Before the program is executed the loader will load the needed library functions into the program's memory segment. Here is how you find the library functions:
# nm hello | grep U U __libc_start_main@@GLIBC_2.2.5 U printf@@GLIBC_2.2.5
Then the loader will start __libc_start_main which will call the main function. The main function will call printf and hand over parameters like the address of the string to output in registers. The return code will be handed over as register content.
translate C to assembler
To learn the syntax of a gcc assembler program, let's write a C program and compile it without assembling it. Here is the C program, hello.c:
#include <stdio.h> int main() { int i=0x23; printf("hello world"); }
Now we compile this without assembling it:
# gcc -o hello.asm -S hello.c
Now we have the program transformed to assembler and take a look at it:
# cat hello.asm .file "hello.c" .section .rodata .LC0: .string "hello world" .text .globl main .type main, @function main: .LFB2: pushq %rbp .LCFI0: movq %rsp, %rbp .LCFI1: subq $32, %rsp .LCFI2: movl $35, -4(%rbp) movl $.LC0, %edi movl $0, %eax call printf [...]
Now we know the syntax of gcc assembler and we can finally write a program that consists of an endless loop:
.text .globl main main: start: nop; jmp start
Compiling it requires the information that the file is assembler:
gcc -x assembler hello.asm -o hello.bin
Create a boot sector
Under program your own OS I show how to create a boot sector for your own operating system. The bad thing about this is that all functions of your operating system are not available to you and that you only have 512 bytes at your availability. The good thing is that the processor will execute each of your commands while on a running kernel, your program may not have the necessary privileges to run and abort with a segment violation.
Here is our boot sector:
- create a file kernel.s
kernel.s
start: ; this should print H mov ax, 0xe48 mov bx, 7 int 0x10 ; E mov ax, 0xe45 int 0x10 ; L mov ax, 0xe4C int 0x10 ; L mov ax, 0xe4C int 0x10 ; O mov ax, 0xe4F int 0x10 .ende jmp .ende
You may note that we say here "mov ax,..." while in the previous example we have seen "mov eax,...". The reason is that there are so many assembler dialects.

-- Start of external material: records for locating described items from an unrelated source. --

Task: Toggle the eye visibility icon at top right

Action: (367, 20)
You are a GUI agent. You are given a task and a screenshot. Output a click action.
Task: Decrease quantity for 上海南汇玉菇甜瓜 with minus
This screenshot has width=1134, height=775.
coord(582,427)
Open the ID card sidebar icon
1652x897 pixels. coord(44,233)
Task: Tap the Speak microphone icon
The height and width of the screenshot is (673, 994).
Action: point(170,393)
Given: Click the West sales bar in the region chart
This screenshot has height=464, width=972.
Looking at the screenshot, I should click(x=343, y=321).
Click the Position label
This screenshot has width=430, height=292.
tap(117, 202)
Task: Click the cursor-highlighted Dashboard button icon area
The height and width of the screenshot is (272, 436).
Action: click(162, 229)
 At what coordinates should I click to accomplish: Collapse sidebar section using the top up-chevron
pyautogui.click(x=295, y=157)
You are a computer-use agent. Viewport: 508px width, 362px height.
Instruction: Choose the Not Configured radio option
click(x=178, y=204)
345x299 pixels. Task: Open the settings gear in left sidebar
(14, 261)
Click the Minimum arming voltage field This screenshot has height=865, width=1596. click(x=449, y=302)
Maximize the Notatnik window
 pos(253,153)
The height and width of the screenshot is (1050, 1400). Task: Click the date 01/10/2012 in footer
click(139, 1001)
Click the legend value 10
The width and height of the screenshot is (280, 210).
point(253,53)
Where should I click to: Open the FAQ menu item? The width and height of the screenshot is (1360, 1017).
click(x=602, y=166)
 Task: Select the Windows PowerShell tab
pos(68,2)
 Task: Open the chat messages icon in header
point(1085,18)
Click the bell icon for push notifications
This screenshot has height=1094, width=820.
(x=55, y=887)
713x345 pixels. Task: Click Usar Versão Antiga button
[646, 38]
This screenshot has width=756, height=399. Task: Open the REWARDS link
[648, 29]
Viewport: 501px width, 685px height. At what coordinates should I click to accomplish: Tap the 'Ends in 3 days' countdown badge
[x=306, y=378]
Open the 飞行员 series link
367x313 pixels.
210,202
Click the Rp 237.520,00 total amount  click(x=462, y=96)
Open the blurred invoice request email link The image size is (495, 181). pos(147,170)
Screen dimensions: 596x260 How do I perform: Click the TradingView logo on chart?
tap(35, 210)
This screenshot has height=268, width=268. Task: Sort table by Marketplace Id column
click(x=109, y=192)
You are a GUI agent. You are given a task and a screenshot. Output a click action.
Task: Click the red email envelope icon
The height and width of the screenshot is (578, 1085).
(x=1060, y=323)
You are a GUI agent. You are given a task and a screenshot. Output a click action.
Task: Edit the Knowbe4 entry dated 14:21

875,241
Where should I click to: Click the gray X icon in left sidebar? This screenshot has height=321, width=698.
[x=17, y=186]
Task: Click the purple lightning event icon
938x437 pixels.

- translate this assembler code into machine language:
nasm kernel.s
- the result is the file kernel. Let's look at it:
tweedleburg:~ # ll kernel -rw-r--r-- 1 root root 30 Nov 27 21:29 kernel tweedleburg:~ # hexdump -C kernel 00000000 b8 48 0e bb 07 00 cd 10 b8 45 0e cd 10 b8 4c 0e |.H.......E....L.| 00000010 cd 10 b8 4c 0e cd 10 b8 4f 0e cd 10 eb fe |...L....O.....| 0000001e tweedleburg:~ #
You see the mov ax (or mov eax) assembler command is again translated to b8 as a byte in machine language. You see all assembler commands are translated and there is nothing but machine language in that file. If you want to use this, see programming your own OS.
x86 assembler
In all of this article we are talking about Intel x86 assembler. Only here I want to give you an example for ARM assembler that I got from http://linuxintro.org/wiki/objDump:
Nokia-N810-43-7:~# objdump -d a.out | head a.out: file format elf32-littlearm Disassembly of section .init: 000084f8 <_init>: 84f8: e52de004 str lr, [sp, #-4]! 84fc: e24dd004 sub sp, sp, #4 ; 0x4 8500: eb000035 bl 85dc <call_gmon_start> 8504: e28dd004 add sp, sp, #4 ; 0x4
The main difference is, as you can see, that this machine language is has a fixed-width command set - every command consists of 4 bytes. That makes it easier to jump to the command that is one, two or whatever commands apart. While the machine language is completely different, there are many assembler mnemonics that also exist in x86 assembler.
run vlc as root
Knowing assembler can help you in situations where you need to do variations to already compiled programs. For example when you start vlc as root you will get an error message
VLC is not supposed to be run as root. Sorry. If you need to use real-time priorities and/or privileged TCP ports you can use vlc-wrapper (make sure it is Set-UID root and cannot be run by non-trusted users first).
If you - like me - do not see why root should not be allowed to run vlc, you can disassemble the code using objdump -d
objdump -d -M intel /usr/bin/vlc [...] 4010f9: e8 32 0a 00 00 call 401b30 <unsetenv> 4010fe: e8 3d fe ff ff call 400f40 <geteuid@plt> 401103: 85 c0 test eax,eax 401105: 0f 84 04 06 00 00 je 40170f <fflush@plt+0x66f> 40110b: be ca 1f 40 00 mov esi,0x401fca 401110: bf 06 00 00 00 mov edi,0x6 [...]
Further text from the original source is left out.